There are several types of radioligand binding assays that can done, e.g.: 

• Saturation binding assays, where samples are incubated, to equilibrium, with increasing concentrations of radioligand to determine of the maximum density of target available to the radioligand (Bmax) and the affinity (i.e. the equilibrium dissociation constant, Kd). Specificity is measured by adding a high concentration of non-labeled compound that is expected to fully displace the radioligand.
• Competition (displacement) binding assays, where samples are co-incubated, to equilibrium, with a fixed concentration of a target-specific radioligand and increasing concentrations of other unlabeled compounds expected to compete for binding to the same target. These assays are mainly used for:
  • High throughput screening of (up to hundreds) of compounds for characterizing their affinity to the target.
  • Confirming the pharmacological binding site of a candidate tracer / radioligand. This is done by running displacement assays using known drugs (unlabeled) whose specificity and affinity for the target of interest are already known. If these known drugs displace the radioligand, we can determine whether the radioligand specifically binds to that target.
• Binding Kinetics assays, to measure the ligand association (K_on) and dissociation (K_off) rates on a specific target:
  • With association binding assays, a fixed concentration of radioligand is added and specific binding is measured at increasing incubation times. This is useful to characterize the interaction of the ligand with the receptor and measure the time it takes for the radioligand to reach binding equilibrium with the target. 
  • With dissociation binding assays, the radioligand is first allowed to bind the target to equilibrium, then dissociated either by adding a very high concentration of unlabeled competitor or by adding a very large volume of buffer to dilute the concentration of the radioligand to an extremely low and negligible concentration. 
• Functional [³⁵S]GTPγS binding assays: If you are studying G protein coupled receptors (GPCRs), the level of G protein activation following agonist binding can be measured with this assay.
  • When occupied by an agonist, GPCRs become activated and directly bind to heterotrimeric Gαβγ proteins, which initiates the guanine nucleotide exchange on the Gα subunit, where the dissociation of GDP from Gα allows the binding of GTP in its place. GTP binding leads to the dissociation of the G protein from the receptor and of Gα-GTP from Gβγ, each of which can go on to activate downstream effectors such as e.g. adenylyl cyclase, phospholipase C, and ion channels. Finally, GTPase hydrolysis of GTP to GDP induces the binding of Gα-GDP back to Gβγ, thus inactivating the G protein.
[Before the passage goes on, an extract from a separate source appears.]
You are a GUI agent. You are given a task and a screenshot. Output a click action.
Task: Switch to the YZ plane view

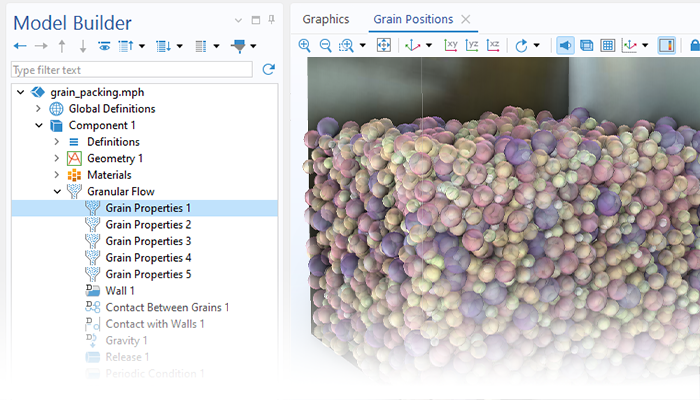[x=472, y=45]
This guanine nucleotide exchange process can be monitored in vitro by measuring the binding of [³⁵S]GTPγS, which is resistant to hydrolysis by GTPase and therefore accumulates in cellular membranes upon GPCR activation. The advantage of this method is that it targets the earliest event in the intracellular signal transduction cascade, so measures are not confounded by downstream signaling amplification or other modulation that other assays can’t exclude.

Studies can be conducted in cell lines and post-mortem tissue samples from animal or human donors. With this assay you can for example:

• Measure potency and efficacy of a drug candidate for a GPCR.
• Characterize phenotype differences of GPCR activity in your model of choice.
• Accurately quantify GPCR desensitization in different conditions, treatments, etc.